面白い本だった。まだ2月半ばだけど、今年読んだ中では一番。ただし、2010年の本(2010年、開高健ノンフィクション賞受賞作)。
チベットの首都、ラサから東へ500キロほどのところにある(ヒマラヤ山脈)ツアンポー渓谷は、“世界一大きな”渓谷と言われ、謎とされてきた。数々の探検家をはねつけ、その命を奪ってきた。1924年、英国のウォードがついに1000メートルの岸壁を越え、探検家としては初めて渓谷の無人地帯を突破。それでも最後に入れなかった区間がある。そこは「空白の五マイル」と呼ばれ、ツアンポー川の圧倒的な水量と険しい地形が、ナイアガラなみの大滝があるとの伝説を生み、1990年代以降、世界の探検家たちの目標となった。

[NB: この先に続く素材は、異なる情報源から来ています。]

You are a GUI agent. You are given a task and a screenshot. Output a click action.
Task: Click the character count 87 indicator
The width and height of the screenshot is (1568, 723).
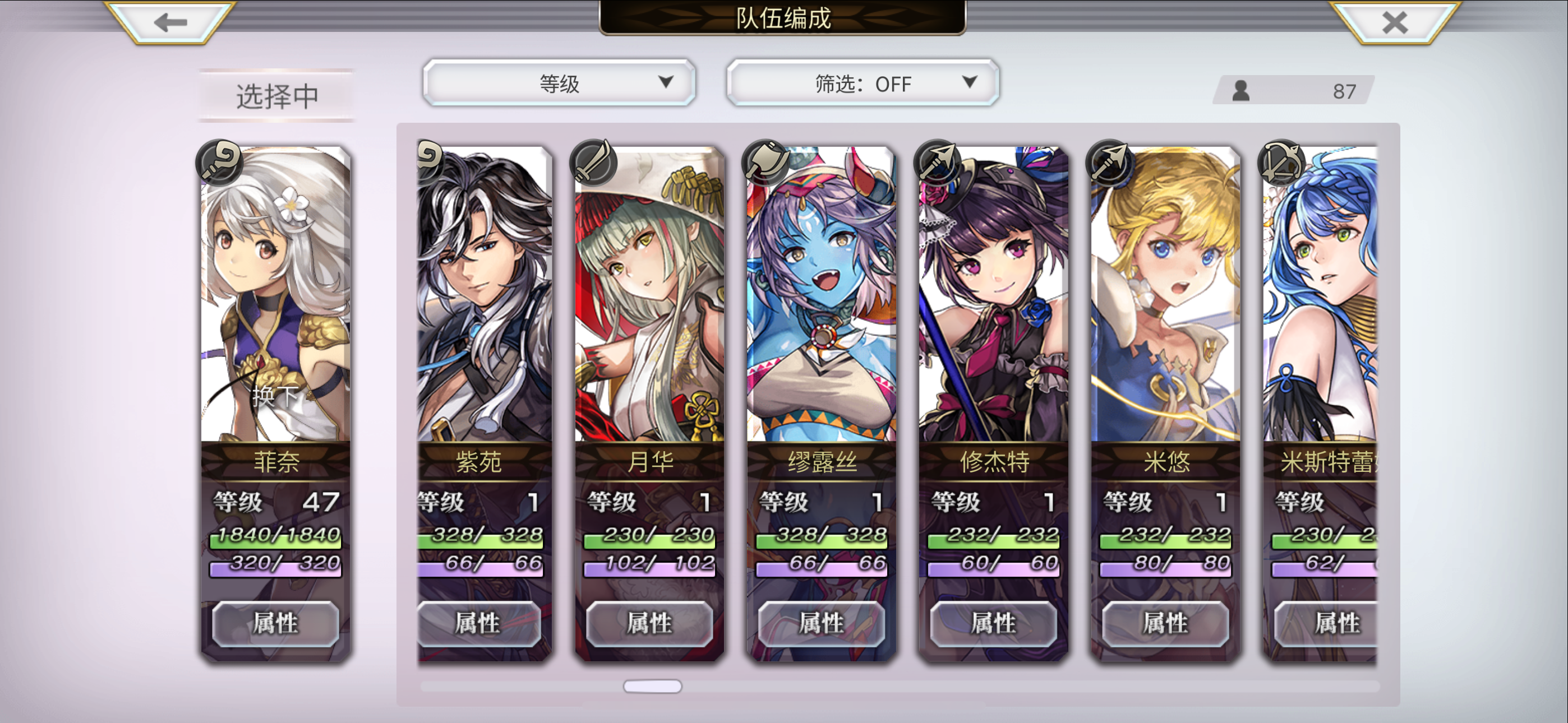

実際は五マイル、約8キロではなく、22キロの未踏地区に、ウォード以降入り込んだのはアメリカ人。1993年に幻の滝(ただし大滝ではなかった)を発見した人、さらに、そこに行った人。しかし、それは「空白の五マイル」のほんの一部。そして、ほぼ全容を解明したのが、日本の若者、著者の角幡唯介だった。外国人として世界初、しかも、単独探検だった。

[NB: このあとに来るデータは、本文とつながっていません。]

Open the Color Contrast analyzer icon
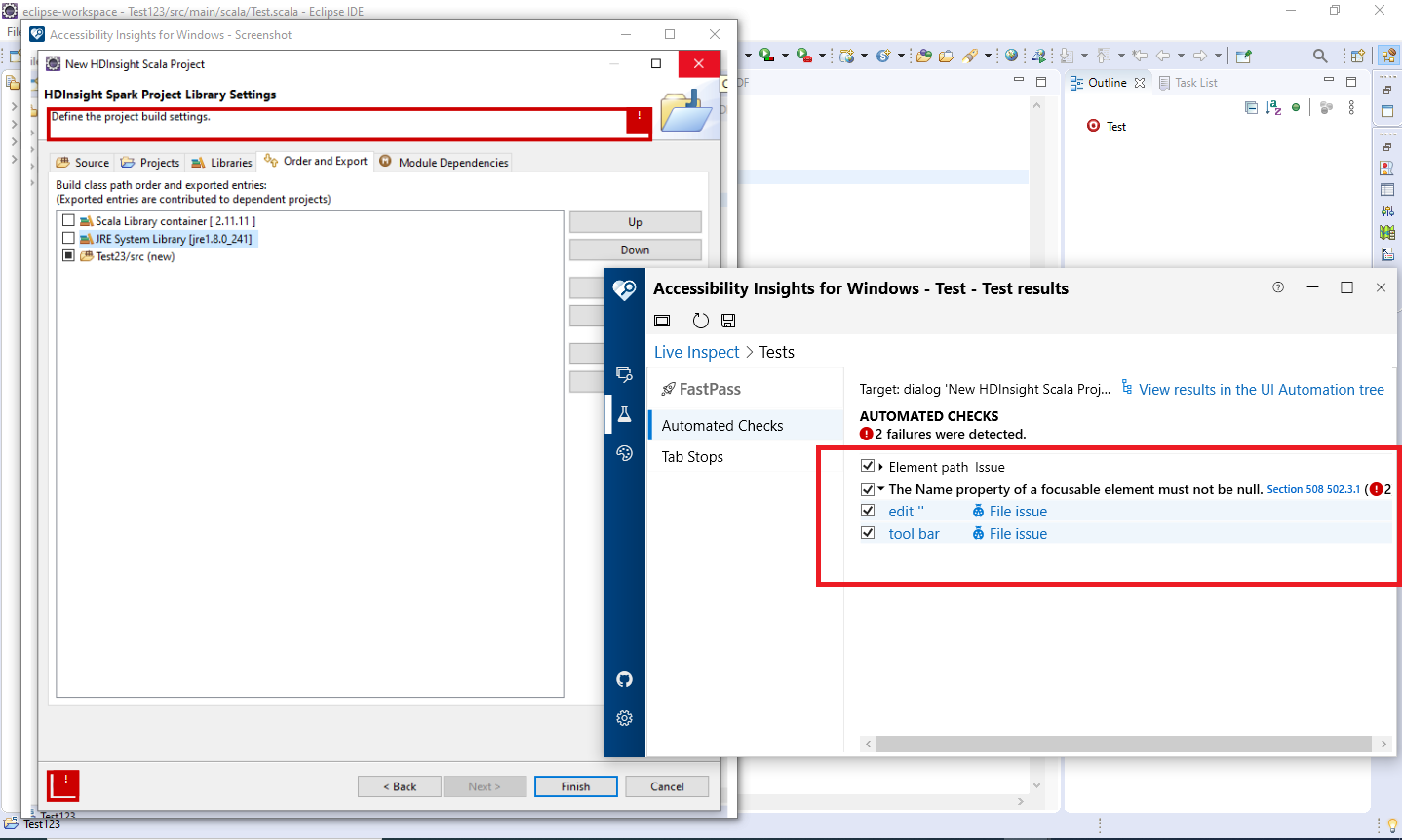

早稲田大学探検部OB、4年のときにツアンポー渓谷に行き、次はその奥地に行くことを心に決めたものの、1998年に中国政府の規制で入れなくなった。6年かけて卒業したが、就職せず、土木作業員などのアルバイト生活。しかし、26才の時に朝日新聞の新卒採用に合格、入社までの半年が最後のチャンスだと思い、2002年暮~2003年にかけて許可もなしに現地へと向かった。

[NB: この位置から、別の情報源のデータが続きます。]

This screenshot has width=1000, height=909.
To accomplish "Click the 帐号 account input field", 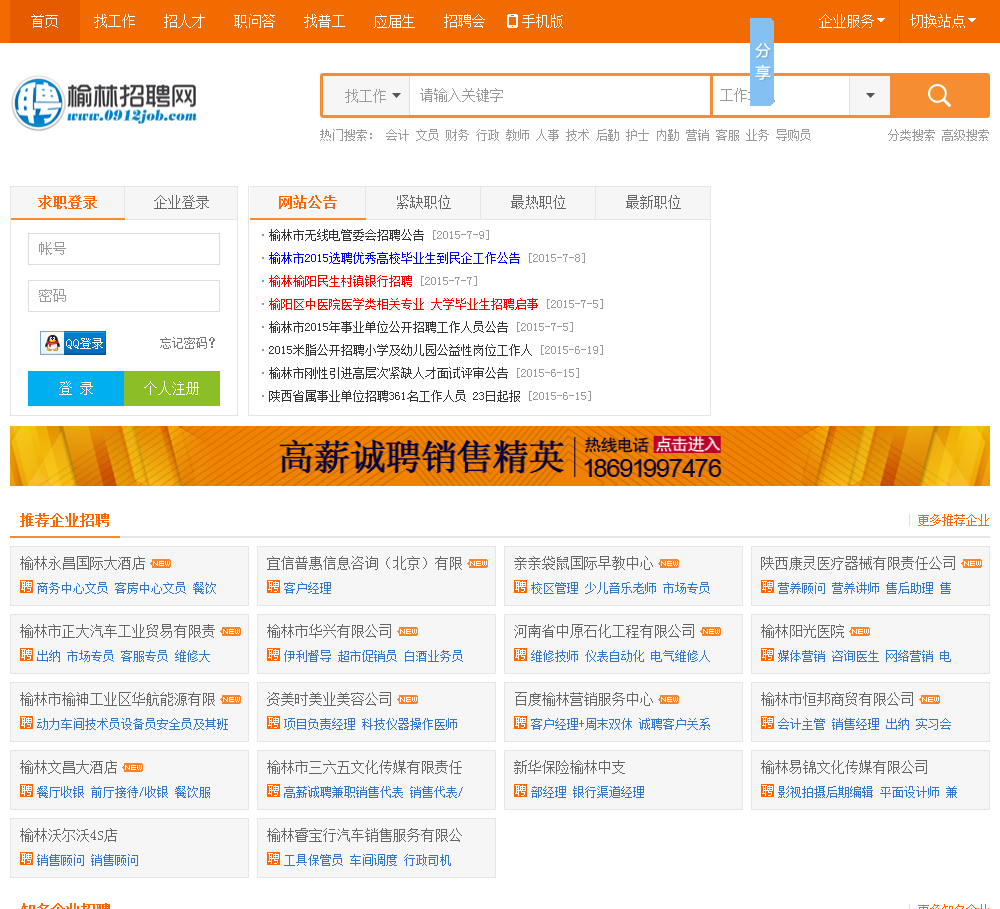I will [124, 249].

役人に賄賂を渡しながら取り締まりを逃れ、現地ガイドと別れて単独探検に入った途端、滑落して死を覚悟。目に映る映像がスローモーションになっていたそうだが、偶然にも途中で松の木に引っかかり九死に一生を得る。そこに松の木があることが不思議な場所だったらしい。
結局、ガイドの家に世話になりながら、3回の探検を行い、空白の五マイルのほぼ全容を解明。やはり大滝ではなかったが、新たな滝も発見、さらに、圧迫されたチベット人の宗教上の約束の地とされている「ペマコゥ」を彷彿とする巨大洞穴も発見した。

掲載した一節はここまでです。